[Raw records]

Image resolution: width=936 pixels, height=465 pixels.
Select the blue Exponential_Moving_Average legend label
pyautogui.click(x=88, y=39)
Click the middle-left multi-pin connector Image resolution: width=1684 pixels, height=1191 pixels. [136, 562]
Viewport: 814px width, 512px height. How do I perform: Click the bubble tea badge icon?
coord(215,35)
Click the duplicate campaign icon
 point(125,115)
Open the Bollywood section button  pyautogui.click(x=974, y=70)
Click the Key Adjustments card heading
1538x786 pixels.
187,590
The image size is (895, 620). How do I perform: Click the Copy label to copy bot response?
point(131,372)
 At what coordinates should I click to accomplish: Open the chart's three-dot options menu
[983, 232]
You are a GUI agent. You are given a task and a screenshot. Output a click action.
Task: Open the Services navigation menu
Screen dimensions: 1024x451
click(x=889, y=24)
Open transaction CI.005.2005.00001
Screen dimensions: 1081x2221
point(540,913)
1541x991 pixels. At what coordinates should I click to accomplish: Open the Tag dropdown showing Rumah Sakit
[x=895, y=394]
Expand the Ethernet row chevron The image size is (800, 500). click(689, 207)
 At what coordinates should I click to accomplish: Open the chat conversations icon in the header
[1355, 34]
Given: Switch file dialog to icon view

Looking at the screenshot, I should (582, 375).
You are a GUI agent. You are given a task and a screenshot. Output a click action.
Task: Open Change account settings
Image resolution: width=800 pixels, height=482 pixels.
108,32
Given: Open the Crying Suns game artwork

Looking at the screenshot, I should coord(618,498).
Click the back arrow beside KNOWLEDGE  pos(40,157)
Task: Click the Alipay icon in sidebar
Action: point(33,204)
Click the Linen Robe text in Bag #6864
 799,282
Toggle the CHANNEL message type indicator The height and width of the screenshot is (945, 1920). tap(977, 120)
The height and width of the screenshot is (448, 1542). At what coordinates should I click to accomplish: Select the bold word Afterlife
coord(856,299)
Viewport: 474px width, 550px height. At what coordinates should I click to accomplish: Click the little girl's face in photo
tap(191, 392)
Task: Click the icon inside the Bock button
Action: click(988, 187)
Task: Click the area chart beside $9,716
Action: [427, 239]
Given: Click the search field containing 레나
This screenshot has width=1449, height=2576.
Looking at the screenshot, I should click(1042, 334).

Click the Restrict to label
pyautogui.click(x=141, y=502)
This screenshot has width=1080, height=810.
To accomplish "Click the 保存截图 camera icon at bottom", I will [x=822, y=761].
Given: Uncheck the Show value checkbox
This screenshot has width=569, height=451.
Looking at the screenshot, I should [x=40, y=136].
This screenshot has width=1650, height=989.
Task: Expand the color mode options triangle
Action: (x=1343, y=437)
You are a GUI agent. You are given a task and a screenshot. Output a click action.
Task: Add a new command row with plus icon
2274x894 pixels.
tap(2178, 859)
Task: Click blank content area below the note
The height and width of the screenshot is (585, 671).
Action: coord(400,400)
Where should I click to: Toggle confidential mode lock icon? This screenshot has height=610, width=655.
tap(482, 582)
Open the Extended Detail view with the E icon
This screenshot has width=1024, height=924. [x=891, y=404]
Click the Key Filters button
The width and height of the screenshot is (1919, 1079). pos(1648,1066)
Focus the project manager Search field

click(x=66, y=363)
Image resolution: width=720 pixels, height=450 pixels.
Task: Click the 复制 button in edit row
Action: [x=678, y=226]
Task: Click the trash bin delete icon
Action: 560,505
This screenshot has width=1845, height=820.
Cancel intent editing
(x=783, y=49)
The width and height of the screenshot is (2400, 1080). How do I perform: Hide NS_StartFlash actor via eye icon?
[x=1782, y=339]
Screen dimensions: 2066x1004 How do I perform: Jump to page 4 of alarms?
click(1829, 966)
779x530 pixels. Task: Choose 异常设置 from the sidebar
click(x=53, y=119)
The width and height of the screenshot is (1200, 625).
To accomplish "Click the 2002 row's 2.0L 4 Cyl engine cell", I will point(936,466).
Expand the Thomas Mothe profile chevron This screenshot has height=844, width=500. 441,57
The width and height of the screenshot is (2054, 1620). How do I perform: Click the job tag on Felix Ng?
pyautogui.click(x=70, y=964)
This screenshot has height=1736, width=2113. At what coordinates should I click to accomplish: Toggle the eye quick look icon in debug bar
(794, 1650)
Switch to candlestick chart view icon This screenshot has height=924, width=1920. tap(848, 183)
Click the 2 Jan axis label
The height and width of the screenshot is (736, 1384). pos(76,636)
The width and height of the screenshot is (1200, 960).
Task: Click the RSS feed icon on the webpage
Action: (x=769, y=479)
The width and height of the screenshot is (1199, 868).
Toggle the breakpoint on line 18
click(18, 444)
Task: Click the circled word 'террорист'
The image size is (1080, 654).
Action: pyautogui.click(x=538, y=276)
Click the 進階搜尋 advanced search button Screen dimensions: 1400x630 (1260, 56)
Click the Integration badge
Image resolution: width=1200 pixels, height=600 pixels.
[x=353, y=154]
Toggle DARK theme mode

*Exercise objective*: Copy out the records from the line with "Click the Restrict to label" up to and including the line with "will [x=822, y=761].", requests included. Multiply every coordinate in the answers by 2.4 and round to whole numbers, with halves going up.

*Finished task*:
Click the Restrict to label
pyautogui.click(x=338, y=1205)
This screenshot has width=1080, height=810.
To accomplish "Click the 保存截图 camera icon at bottom", I will [x=1973, y=1826].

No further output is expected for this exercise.